_Exercise_
Looking at the data that follows, count the lines containing the word "agent" and write down only that count.

_Excerpted data_
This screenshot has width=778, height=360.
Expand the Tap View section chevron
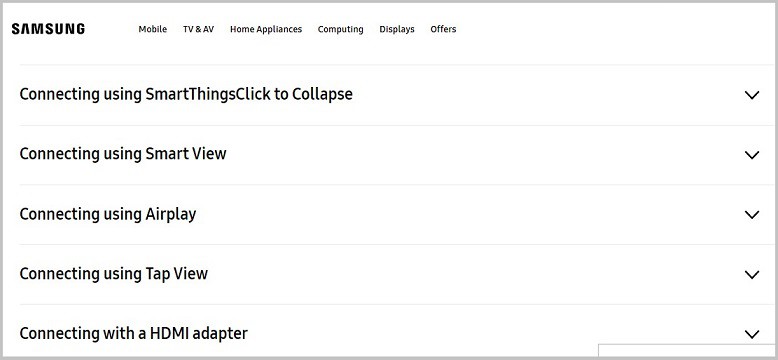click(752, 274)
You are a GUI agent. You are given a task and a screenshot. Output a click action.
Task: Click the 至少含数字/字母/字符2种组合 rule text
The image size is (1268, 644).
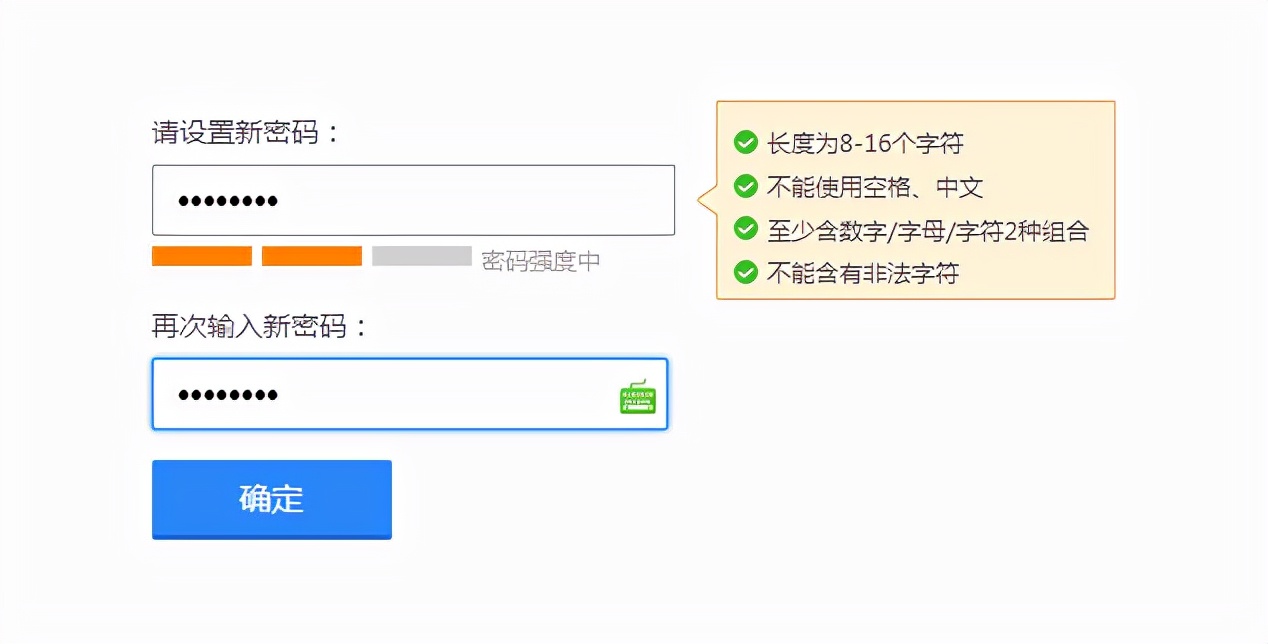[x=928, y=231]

==

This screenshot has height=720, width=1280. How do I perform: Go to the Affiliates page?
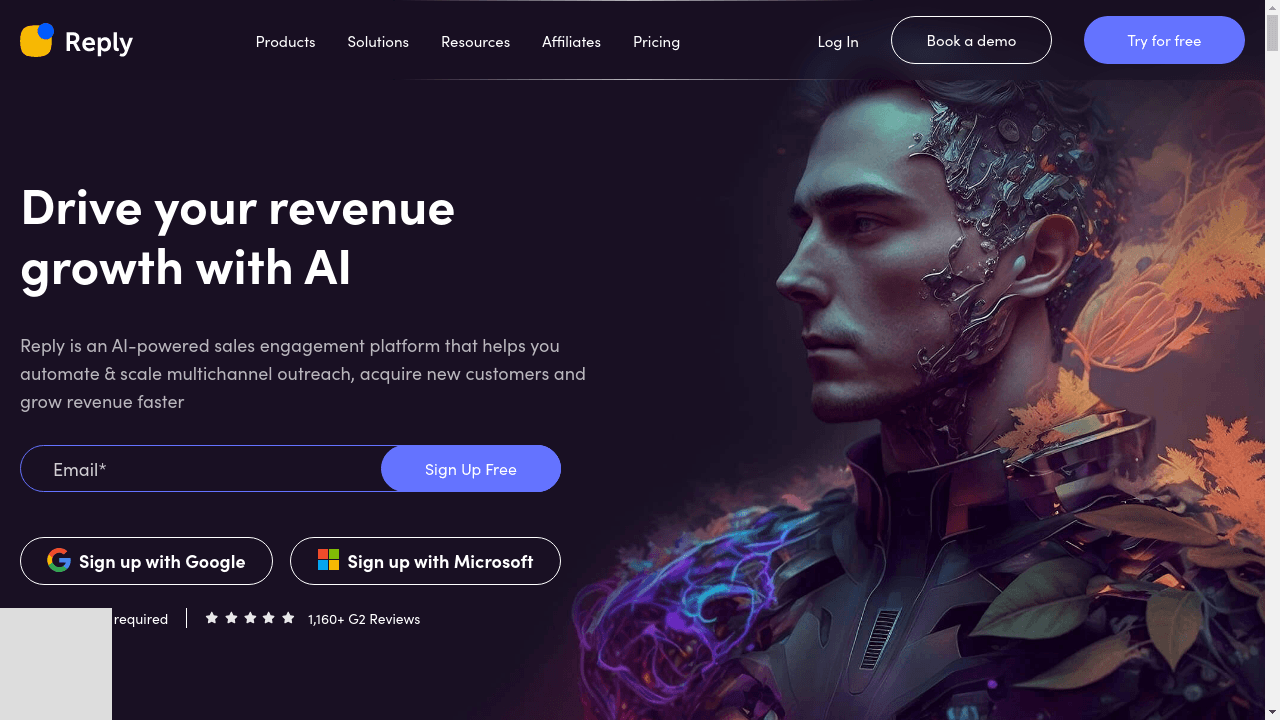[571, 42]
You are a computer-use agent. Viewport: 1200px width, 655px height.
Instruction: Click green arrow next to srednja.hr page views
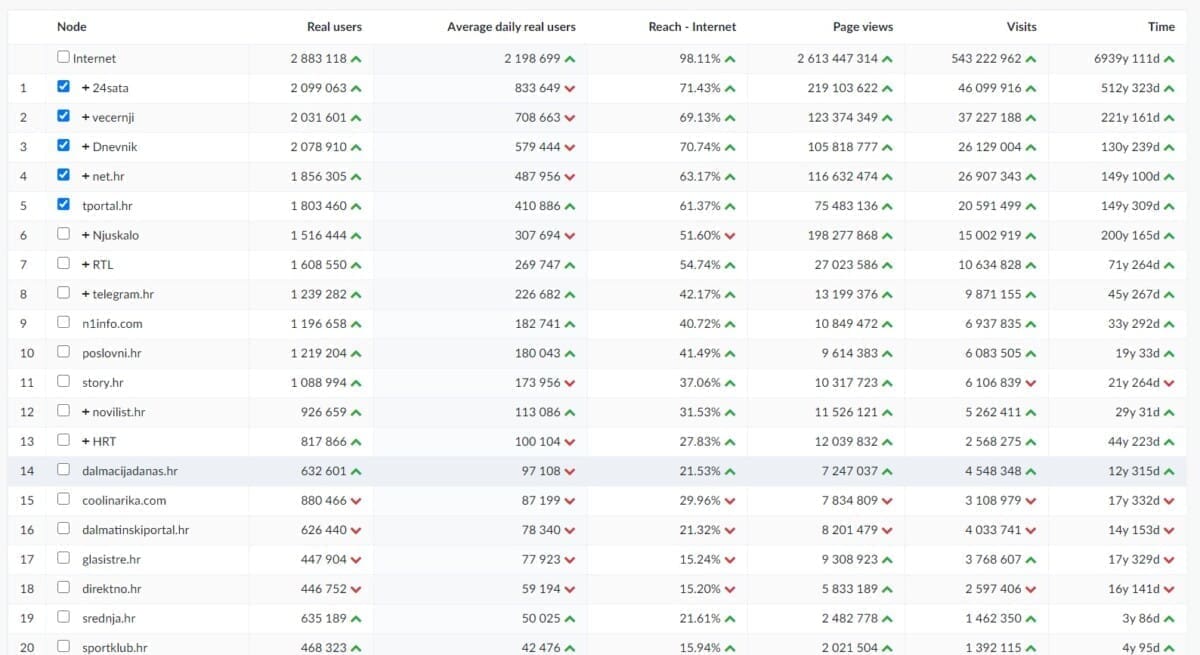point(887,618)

_Completed exercise_
2